In mostra vengono presentati, come fossero parte di un’unica installazione, alcuni collage digitali di Petrocchi dalla serie Magic Lanterns (2020-in corso), alcune fotografie analogiche di Parlato dalla serie Diachronicles (2019-2022) e un inedito corpus di fotomontaggi in bianco e nero e oggetti 3D appartenenti alla serie fotografica Collateral Histories realizzata in collaborazione tra le due artiste nel 2020 a partire da una commissione di Art Licks Magazine.
I lavori selezionati mettono in questione la relazione tra fotografia, narrazione storica e la museologia attraverso l’esplorazione della fotografia documentativa ma anche del collage fotografico e l’utilizzo di alcuni oggetti stampati in 3D. In particolare, nella serie Collateral Histories, Parlato e Petrocchi si interrogano sui modi in cui determinate forme si stratificano nell’immaginario comune e sulle modalità in cui la nostra eredità culturale viene tramandata. Per farlo le artiste hanno approcciato il passato in chiave dinamica ovvero pensandolo come fosse un contenitore da cui attingere documenti d’archivio, immaginare nuovi scenari e riflettere sulla rilevanza che l’archeologia, la fotografia e il museo hanno nella creazione della narrazione storica. Si sono chieste: Che responsabilità hanno le politiche museali e la fotografia documentaria nel costruire verità storiche, narrative culturali e immaginari comuni? È possibile reimmaginare il passato? Esiste un’unica storia o più storie?
Se da una parte, nei suoi lavori, Parlato mette in discussione l’idea della fotografia come documento veritiero e prende in prestito l’estetica delle immagini della scena del crimine e delle scoperte archeologiche per evidenziare momenti della vita dei manufatti, dall’altra, il lavoro di Petrocchi attinge agli archivi e ai cataloghi dei musei e a partire da quelli crea collage digitali che mettono in discussione le narrative proposte dalle istituzionali.

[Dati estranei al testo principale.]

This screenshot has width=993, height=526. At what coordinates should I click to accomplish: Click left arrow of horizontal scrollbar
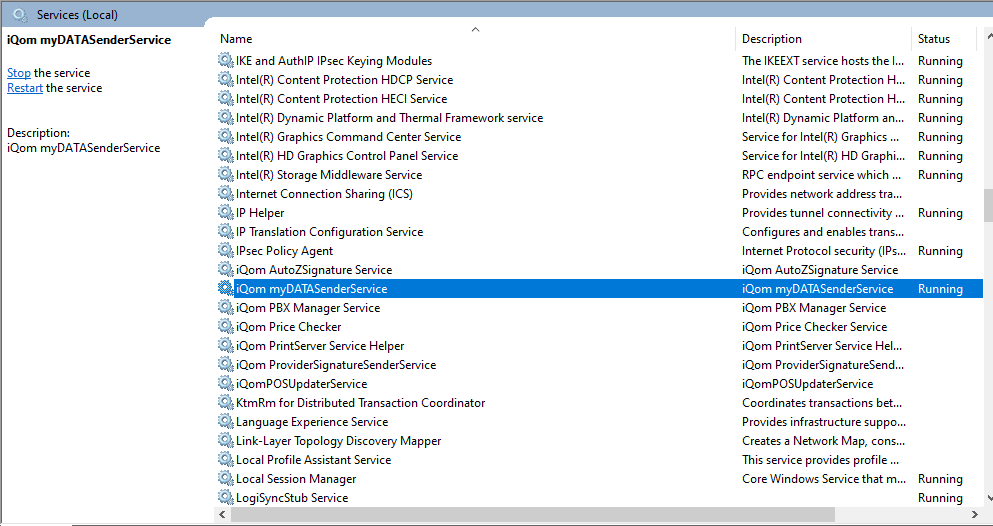click(222, 515)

La mostra si offre dunque al pubblico come un set in cui fotografie, documenti e oggetti testimoniano dei ritrovamenti di cui non si sa né la provenienza temporale né quella geografica. Come una raccolta di prove, questi lavori sottolineano come le narrazioni del passato possano e debbano essere ciclicamente interrogate e al contempo disvelano il potere della finzione e della falsificazione della fotografia.